Цель задания —
Ответьте по тексту об обстоятельствах вокруг Буллы на три вопроса:
1. С кем был разрыв, который превозносили как жертву на алтарь истины и покорности церкви?
2. Обращение с какими людьми и после какого события послужило образцом обращения с теми, кому Булла могла не понравиться?
3. Кто назван главарями правящей партии?

Текст для чтения —
^^^^^^^^
Литмир - Электронная Библиотека
A
A

Разрыв с семейством и кардиналом де Ноайль, дружба с которым сменилась озлоблением против него, она превозносила как жертву, принесенную на алтарь истины и покорности церкви.

Варварское обращение, которому подвергались гугеноты после отмены Нантского эдикта, послужило образцом обращения, а иногда и полностью повторялось в отношении тех, кому Булла могла не понравиться. В этом причина бесчисленных интриг, имевших целью запугать и склонить на свою сторону епископов, школы, второе сословие и низшее духовенство, бесконечного и неудержимого потока королевских приказов о заключении в тюрьму, нападок на парламенты, обращений без числа и меры в разные судебные инстанции, отказов от приема дел во всех судах, наконец, всеобщего и явного неправосудия и невозможности защититься для всякого, чья совесть не склонилась под новым игом, а паче под способами навязывания его; в этом причина неприкрытой инквизиции, распространявшейся даже на простых мирян, и неприкрытых гонений, огромного количества изгнанников и узников, сидящих в тюрьмах, причем многие заключены были без суда и следствия; в этом причина волнения и разброда в монастырях; в этом причина неистощимой клеветы, очернявшей всех, кого заблагорассудится клеветникам, даже людей, которых ни в чем невозможно заподозрить, и порочившей их перед королем, если это касалось придворных и особ из общества; и все это — чтобы устранить и подвергнуть проскрипциям самых разных лиц, а их должности раздавать по усмотрению главарей правящей партии, иезуитов и сен-сюльпицианцев, кои стали всемогущи и получали должности даже без малейшего экзамена; в этом причина того, что без счету людей самого разного состояния и обоего пола вынесли те же муки, которые претерпели христиане при правлении императоров-ариан и особенно при Юлиане Отступнике,[158] чью политику тогда, казалось, переняли и чьи жестокости повторяли; и если в тот раз старались не проливать кровь, то, уверенно скажу, лишь потому, что многие жертвы и без этого заплатили жизнью, а то, что обошлось без кровопролития, отнюдь не заслуга иезуитов, которые в своем рвении перешли все границы разумного и в открытую требовали крови.
^^^^^^^^
Записанные данные —

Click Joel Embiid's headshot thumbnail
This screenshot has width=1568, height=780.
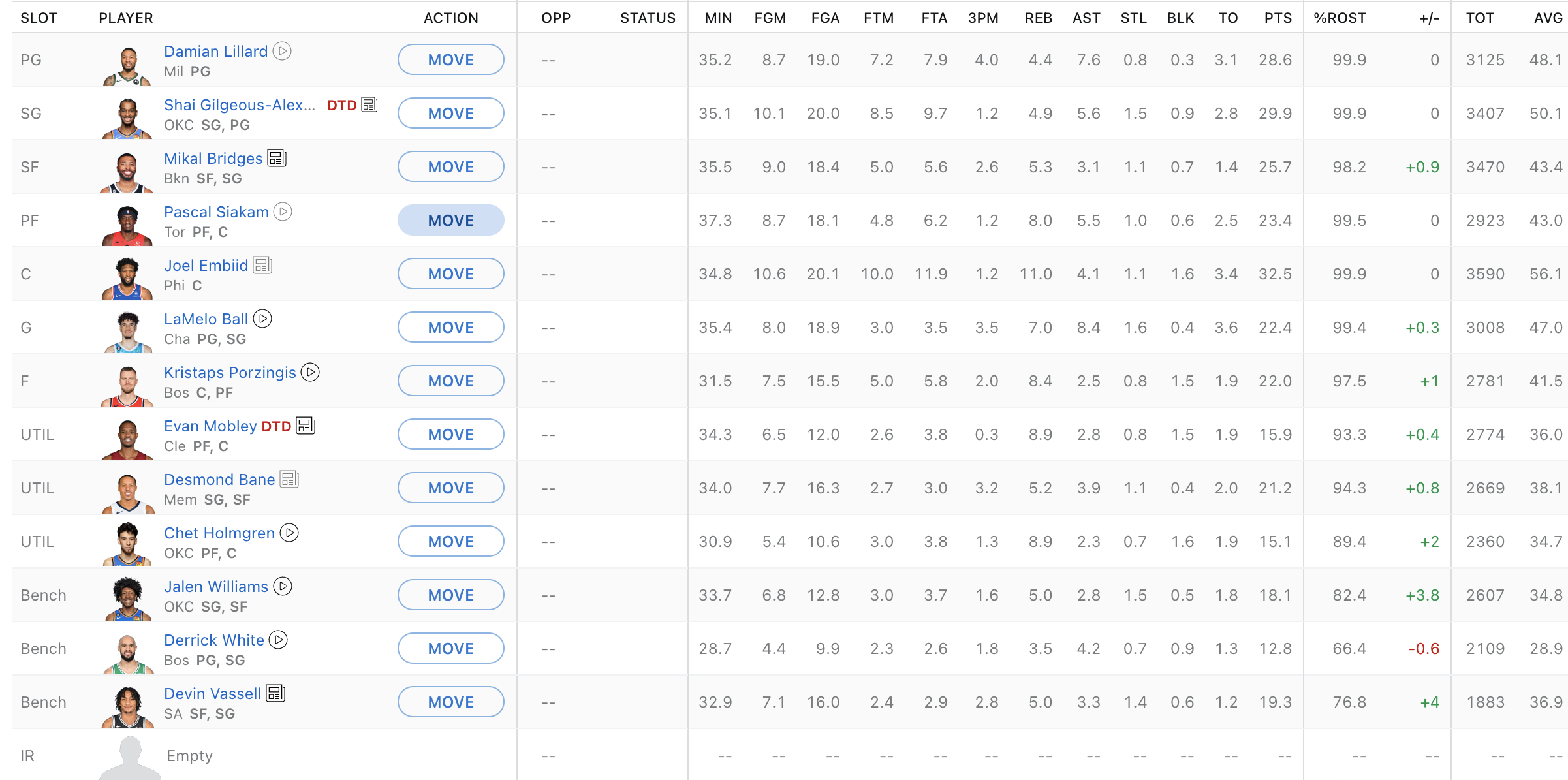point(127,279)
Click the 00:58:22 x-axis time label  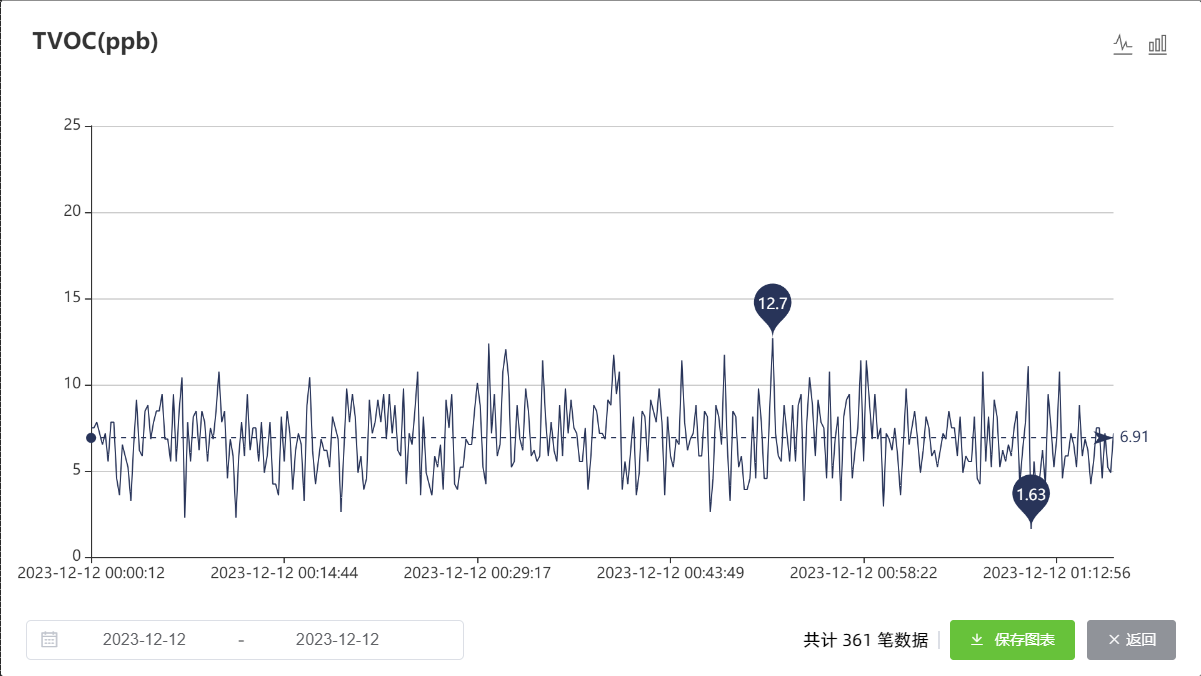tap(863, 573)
^^^^^^^^
Ответ к заданию —
1. С семейством и кардиналом де Ноайль.
2. Обращение с гугенотами после отмены Нантского эдикта.
3. Иезуиты и сен-сюльпицианцы.